And then, Xin Qiji hoped, they checked into the local inn and went shopping.
Xin Qiji solicited essays about his new tower from officials he knew in other towns, his way of getting good p.r. on his new welcome beacon — and branding Chuzhou as a destination vacation.
I came across this story while researching my second novel in a historical fiction series about the founding of China’s Ming Dynasty in 1368.
In the 1350s, the first city that the future Ming founder Zhu Yuanzhang 朱元璋 claimed as a base was Chuzhou, which he captured for the Red Turbans in the summer of 1354. For Zhu Yuanzhang, Chuzhou was a place where he could establish himself as a new kind of leader in the rebellions sweeping across the Yangtze River Valley. It was the city where his name first started to resonate, which meant that the nieces and nephews and in-laws Zhu thought he had lost forever started to turn up at the Chuzhou gate, seeking his protection. This resulted in one of my favorite passages in the autobiographical essay Zhu later wrote, “To be able to gather together was like being born again. We grabbed at each other’s clothes and remembered old times for as long as we could.”

## Stored data
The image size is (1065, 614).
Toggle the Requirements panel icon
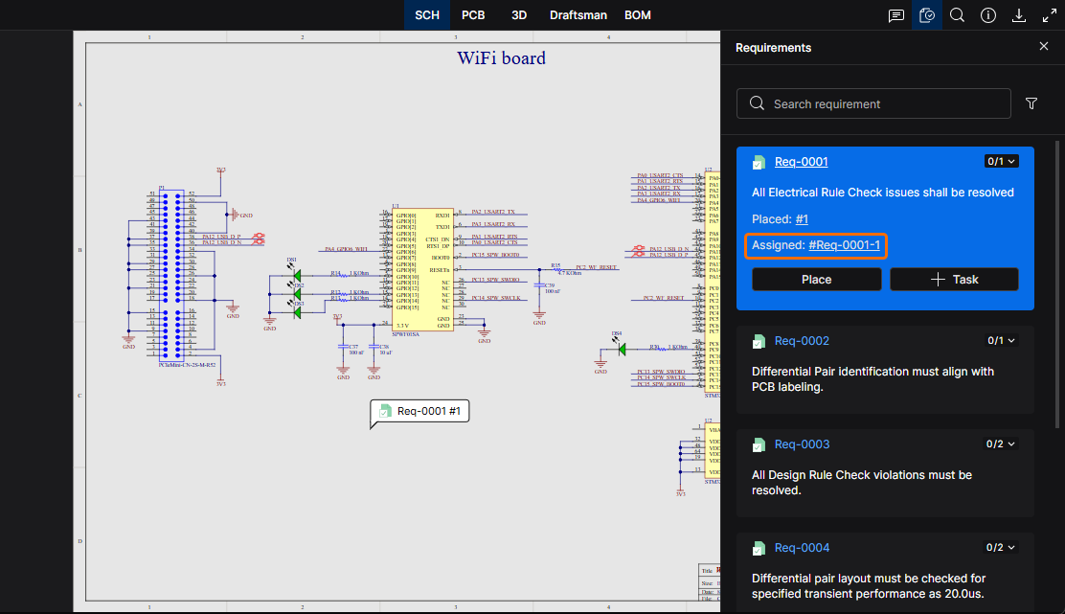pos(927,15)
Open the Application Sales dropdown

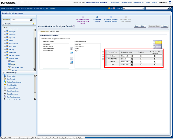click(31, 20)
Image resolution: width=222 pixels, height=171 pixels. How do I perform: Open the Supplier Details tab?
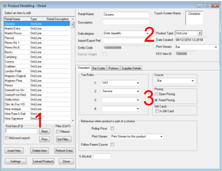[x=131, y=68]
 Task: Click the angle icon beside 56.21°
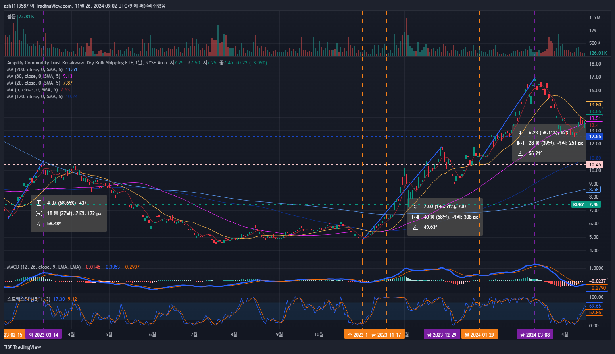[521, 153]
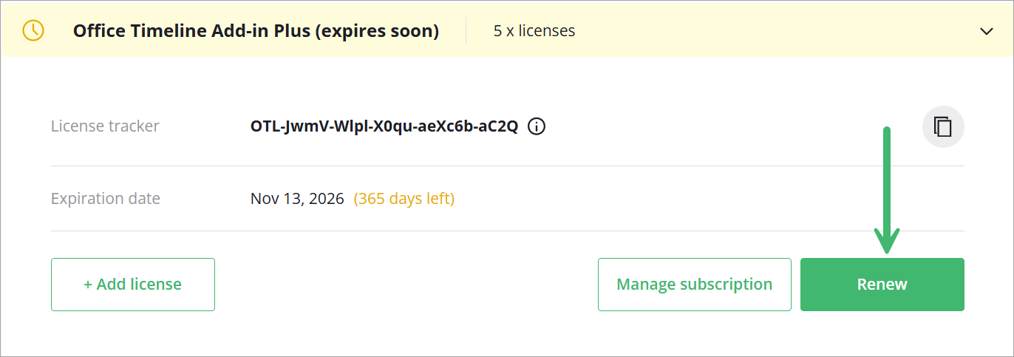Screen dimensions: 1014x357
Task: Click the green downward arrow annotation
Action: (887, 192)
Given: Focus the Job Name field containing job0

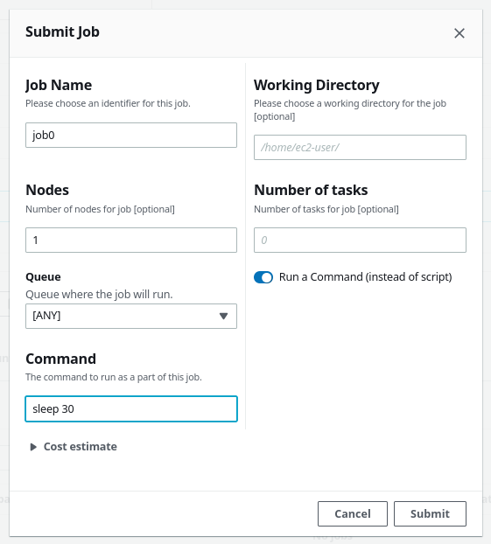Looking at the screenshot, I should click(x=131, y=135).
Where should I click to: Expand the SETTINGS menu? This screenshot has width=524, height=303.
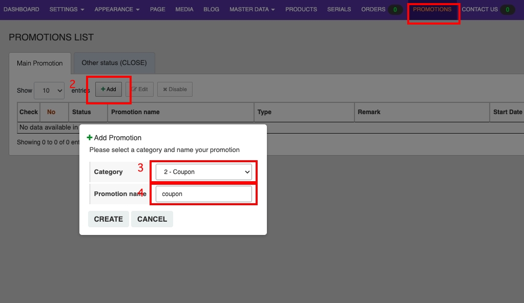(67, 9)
==
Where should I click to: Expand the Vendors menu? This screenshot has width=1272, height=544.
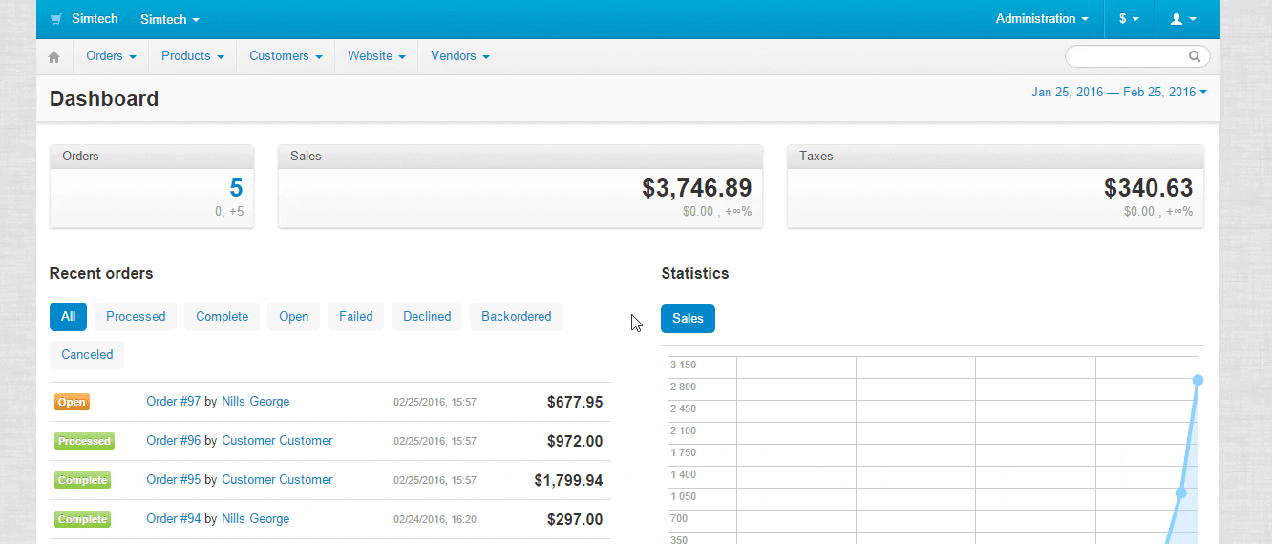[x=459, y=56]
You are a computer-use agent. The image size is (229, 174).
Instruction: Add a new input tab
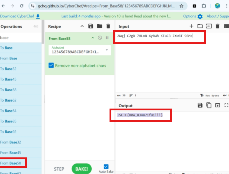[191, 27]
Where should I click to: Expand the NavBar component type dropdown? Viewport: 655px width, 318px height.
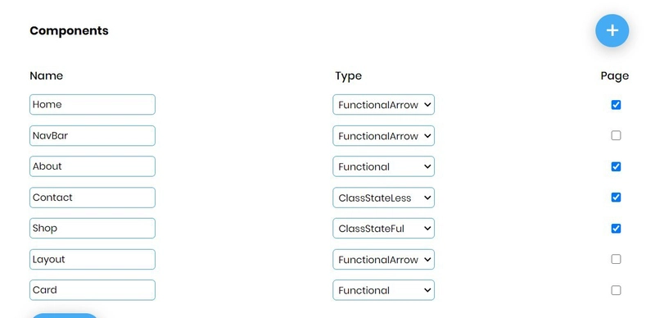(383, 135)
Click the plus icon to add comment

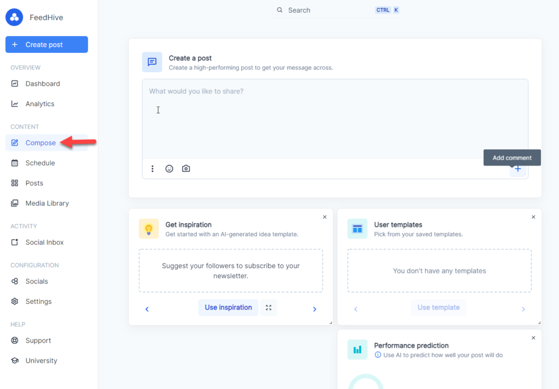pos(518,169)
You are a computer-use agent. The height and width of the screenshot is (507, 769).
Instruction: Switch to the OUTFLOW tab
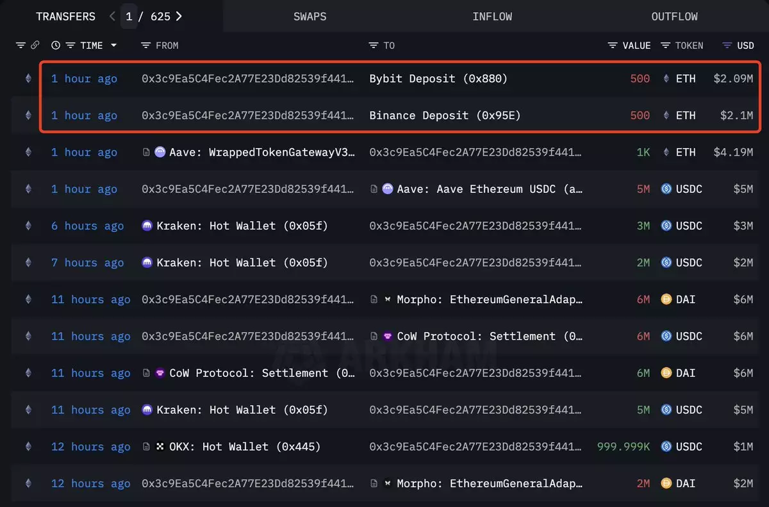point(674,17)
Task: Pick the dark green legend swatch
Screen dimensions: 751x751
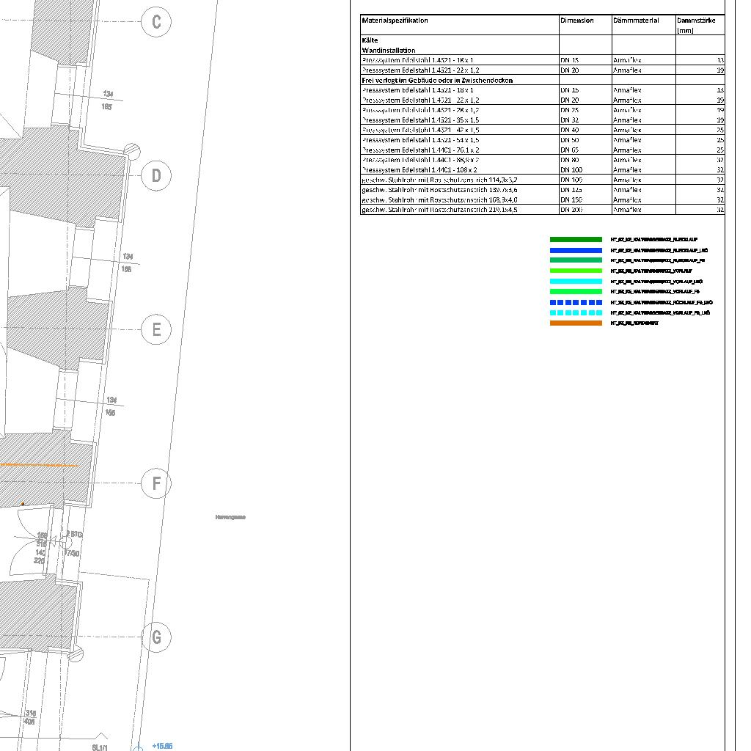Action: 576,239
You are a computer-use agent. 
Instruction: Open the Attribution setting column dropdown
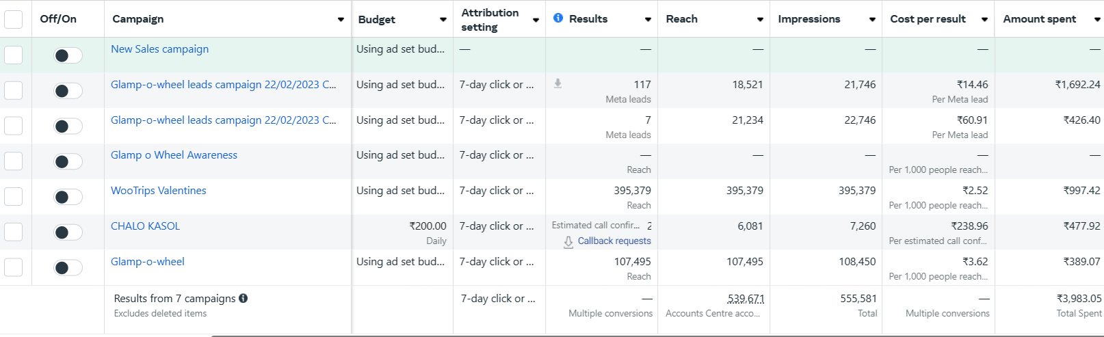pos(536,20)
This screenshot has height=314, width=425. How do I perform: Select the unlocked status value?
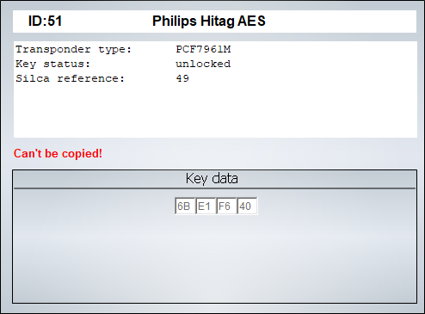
---
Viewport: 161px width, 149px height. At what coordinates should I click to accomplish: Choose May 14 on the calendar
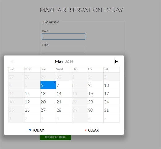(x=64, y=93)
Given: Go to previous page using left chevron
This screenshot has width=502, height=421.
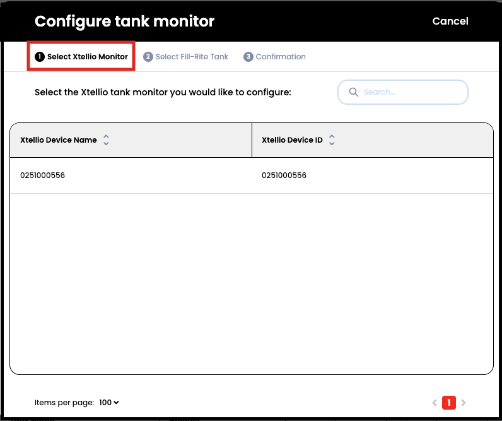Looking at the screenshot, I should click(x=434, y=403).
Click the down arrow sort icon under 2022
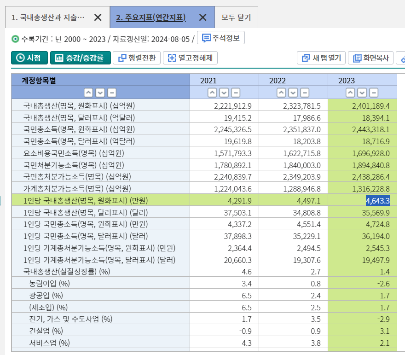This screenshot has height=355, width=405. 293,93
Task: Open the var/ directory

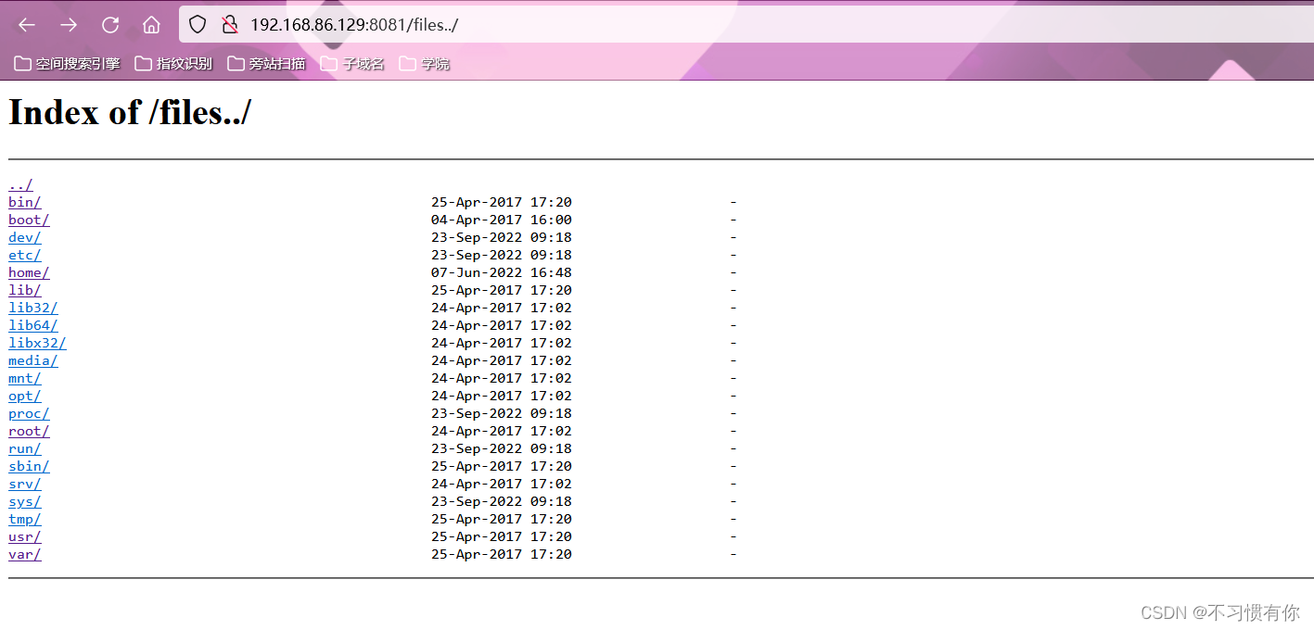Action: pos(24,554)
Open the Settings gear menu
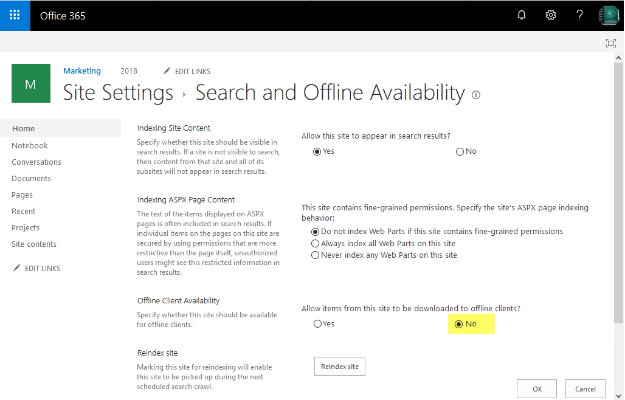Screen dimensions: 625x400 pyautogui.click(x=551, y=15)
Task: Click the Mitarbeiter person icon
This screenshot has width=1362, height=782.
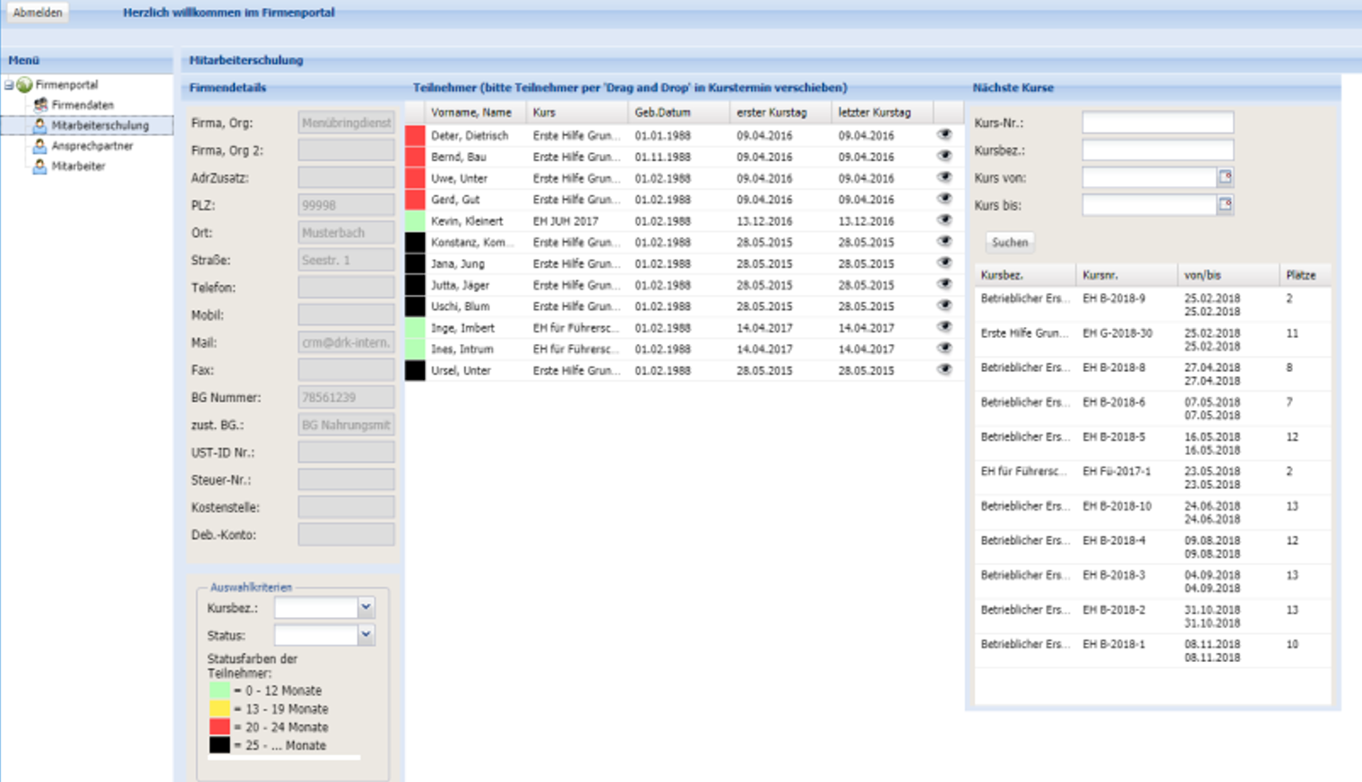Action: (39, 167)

## Exercise description
Please answer these questions using the text about Chuzhou:
(a) Whom did Xin Qiji ask for essays about his new tower?
(b) In what year was China's Ming Dynasty founded?
(c) When did Zhu Yuanzhang capture Chuzhou, and for whom?

## Solved exercise
(a) Officials he knew in other towns.
(b) 1368.
(c) In the summer of 1354, for the Red Turbans.